“Cuando entró en Jerusalén, toda la ciudad se conmovió, diciendo: “¿Quién es éste?” Y la gente decía: Este es Jesús el profeta, de Nazaret de Galilea” (Mateo 21:10, 11).
Lectura: Mateo 21:6-11.
Cuando Jesús entró en Jerusalén en lo que algunos llaman “la entrada triunfal”, la gente preguntaba: ¿Quién es éste?, y otros respondieron: “El profeta de Galilea”. Esta respuesta no es muy acertada. Él es mucho más que un profeta y no procedía inicialmente de Galilea. Es el eterno Hijo de Dios hecho hombre. Lo que decían los niños era mucho más exacto: “¡Hosanna al Hijo de David!” (21:15). Éste era el heredero legítimo del trono de David, el Mesías de Israel. Pero Israel no reconoció a su Mesías. Por tanto, el relato siguiente es el de la maldición de la higuera estéril: Israel no dio el fruto esperado. Cuando Jesús fue al templo, los principales sacerdotes y los ancianos del pueblo también preguntaron a Jesús acerca de su identidad: “¿Con qué autoridad haces estas cosas? ¿Quién te dio esta autoridad?” (21:23). La respuesta sería: “Mi Padre”, pero Jesús no les dijo quién era, ni quién le dio la autoridad que tenía, porque ellos no lo querían saber. La evidencia la tenían delante de sus ojos, pero no querían creerla.

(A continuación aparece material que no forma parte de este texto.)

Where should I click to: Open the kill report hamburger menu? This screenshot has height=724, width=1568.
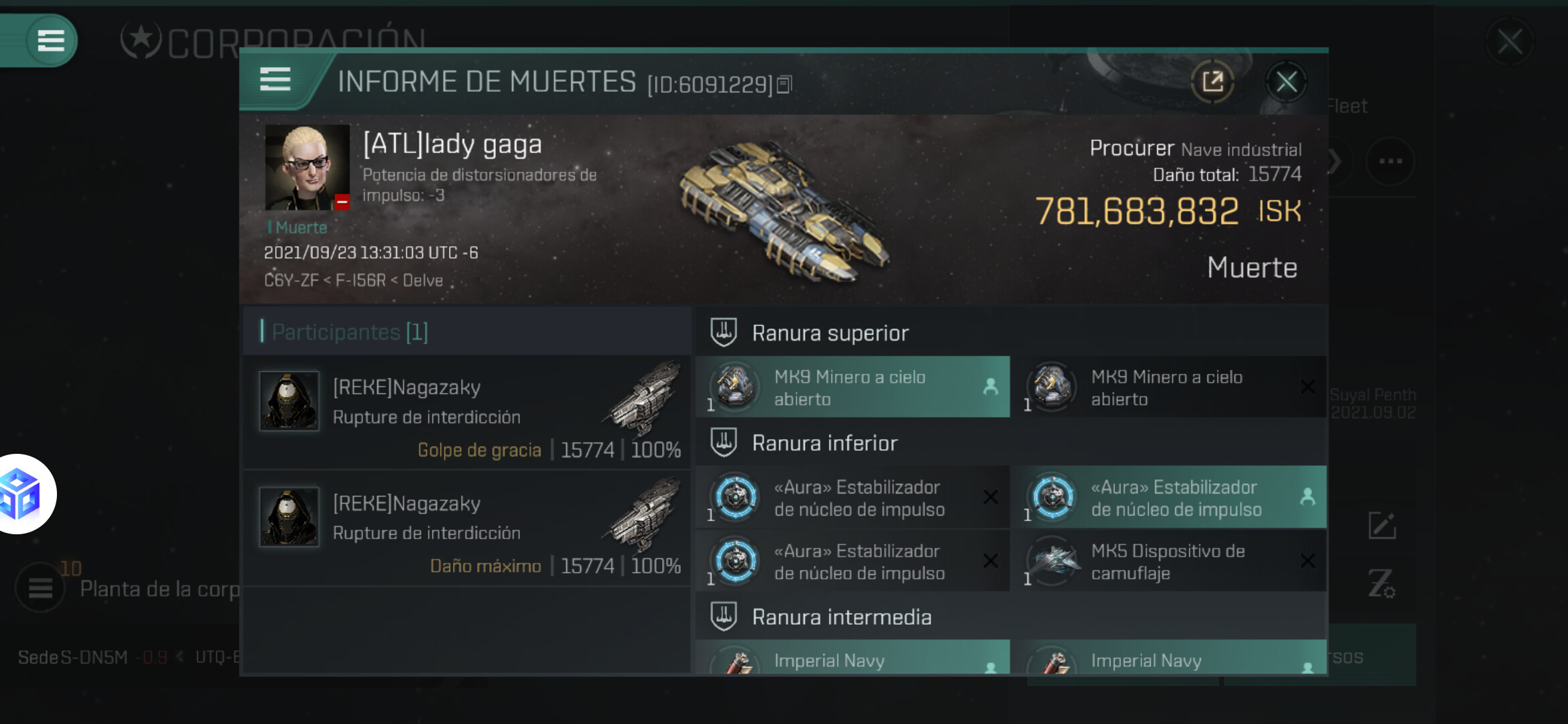[x=275, y=80]
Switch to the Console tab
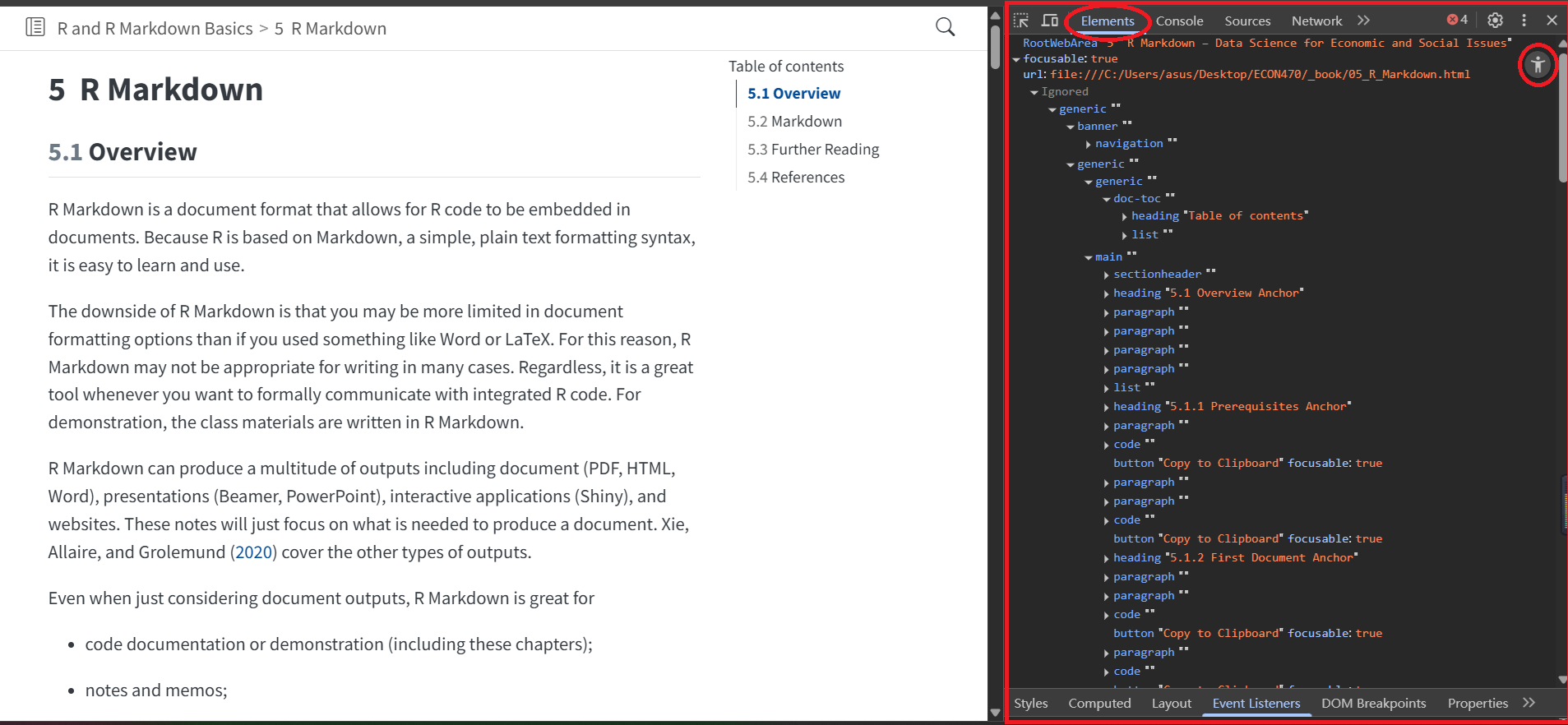1568x725 pixels. (1179, 21)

Por lo tanto, Jesús les contó una parábola. Un hombre tenía dos hijos y uno dijo que lo obedecería, pero no lo hizo. El otro dijo que no lo obedecería, pero después hizo lo que el Padre le pedía. Jesús mismo dio la interpretación: “De cierto os digo que los publicanos y las rameras van delante de vosotros al reino de Dios. Porque vino a vosotros Juan en camino de justicia, y no le creísteis; pero los publicanos y las rameras le creyeron; y vosotros, viendo esto, no os arrepentisteis después para creerle” (21:31, 32). Con esta parábola Jesús contesta a la pregunta de dónde viene su autoridad, del mismo lugar de donde vino la autoridad de Juan el Bautista, a quien ellos rechazaron. No se arrepintieron con su predicación y, por ello se condenan. Jesús usó su autoridad para declararlos fuera del Reino de Dios.
Este capítulo termina con la parábola de la viña y los labradores malvados. Dios estaba esperando fruto de Israel, su viña. Envió a siervos a recogerlo, pero fueron maltratados. Envió a otros y les pasó lo mismo. Y a otros con el mismo resultado. Los labradores maltrataron a todos los que el padre de familia enviaba. Y cuando el padre envió a su propio hijo lo mataron y lo echaron fuera de la viña para apoderarse ellos de lo que correspondía al hijo del dueño de la viña. Con esta parábola, los principales sacerdotes y los ancianos del pueblo tenían la respuesta a todas sus preguntas, ¡y más información de la que pedían! Todo queda clarísimo. La viña es Israel (Is. 5), el Padre de familia es Dios. El heredero de todo lo que pertenece al Padre es Jesús, el Hijo. Israel rechazó a los profetas que Dios envió a Israel, y ahora los líderes del pueblo van a matar al Hijo de Dios para apoderarse de lo que pertenece a Dios. Pretenden quedarse con la herencia que el Padre tiene destinada para su Hijo. Pero serán destruidos (21:44).
Al final del capítulo saben con una claridad diáfana “Quién es éste” y quiénes son ellos y lo que les espera. Se condenan por ser malos labradores, por ser ladrones, usurpadores, traidores y asesinos del Hijo de Dios. Han sido delatados y su plan fracasará.